7: used for server status check

135-139: ports used by Remote Procedure Call endpoint mapper and NetBIOS - needed only for deployment phase

443: used for secure HTTP communication to vCenter so it needs to be open on all nodes (Primary, Secondary and EMS) in both directions

445: SMB connection for deployment for EMS deployment. SMB v1 must be enabled during the deployment phase and can be disabled after Engine is installed.

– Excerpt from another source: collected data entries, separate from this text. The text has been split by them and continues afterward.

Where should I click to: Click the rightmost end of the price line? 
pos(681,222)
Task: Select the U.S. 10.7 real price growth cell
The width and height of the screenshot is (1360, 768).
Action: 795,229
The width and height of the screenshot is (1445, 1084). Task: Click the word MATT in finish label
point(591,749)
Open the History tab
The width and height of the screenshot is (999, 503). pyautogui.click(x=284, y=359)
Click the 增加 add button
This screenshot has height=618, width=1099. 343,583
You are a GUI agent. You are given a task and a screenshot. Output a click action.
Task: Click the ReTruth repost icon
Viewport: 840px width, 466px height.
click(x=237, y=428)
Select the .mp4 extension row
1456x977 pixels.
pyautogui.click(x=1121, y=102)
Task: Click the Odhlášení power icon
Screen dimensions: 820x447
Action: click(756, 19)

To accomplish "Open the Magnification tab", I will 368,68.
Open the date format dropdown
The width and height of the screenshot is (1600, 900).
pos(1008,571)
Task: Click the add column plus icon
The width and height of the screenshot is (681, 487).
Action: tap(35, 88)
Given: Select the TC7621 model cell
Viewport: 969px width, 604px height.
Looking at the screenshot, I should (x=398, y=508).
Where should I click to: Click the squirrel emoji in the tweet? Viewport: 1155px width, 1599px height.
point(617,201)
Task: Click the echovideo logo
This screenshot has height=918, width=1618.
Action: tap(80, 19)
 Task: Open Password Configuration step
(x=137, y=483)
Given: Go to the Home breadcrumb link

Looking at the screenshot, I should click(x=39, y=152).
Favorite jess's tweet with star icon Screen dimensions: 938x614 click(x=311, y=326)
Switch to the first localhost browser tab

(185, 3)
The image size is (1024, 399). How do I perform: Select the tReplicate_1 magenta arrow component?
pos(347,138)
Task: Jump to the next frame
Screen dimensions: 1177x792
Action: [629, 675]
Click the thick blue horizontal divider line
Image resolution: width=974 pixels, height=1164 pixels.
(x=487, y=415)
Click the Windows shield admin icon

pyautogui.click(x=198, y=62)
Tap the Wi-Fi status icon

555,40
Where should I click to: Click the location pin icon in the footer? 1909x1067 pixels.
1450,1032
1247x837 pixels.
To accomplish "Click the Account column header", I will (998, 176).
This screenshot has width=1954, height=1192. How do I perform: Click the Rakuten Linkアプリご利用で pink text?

9727 and 9728 - used for Neverfail Webservices service to communicate between the 3 servers (EMS, Primary and Secondary) and to connect to the EMS portal - EMS talks with Engine (and viceversa) over a HTTPS encrypted website connection using sha256RSA hash algorithm. Also, EMS installs using a self-signed certificate which may be changed with a proper CA issued certificate

57348 - used for Channel communication - not encrypted but the replication procedure is proprietary so someone would need to know the algorithm in order to be able to re-create the data that is received. The encryption was not added yet in the Engine features mainly because it would use a lot of CPU on already highly used Active servers. The communication is done on the Passive using a dynamic ephemeral port, valid only for the duration of the connection.

52267 - used for encrypted Client connection. Neverfail uses port 52267 as the default Client connection port. The active server listens on port 52267 for any client connection requests. Once the client has connected to the active server, the client and the active server will communicate using ephemeral ports, which are assigned dynamically from a range, and are valid only for the duration of the connection.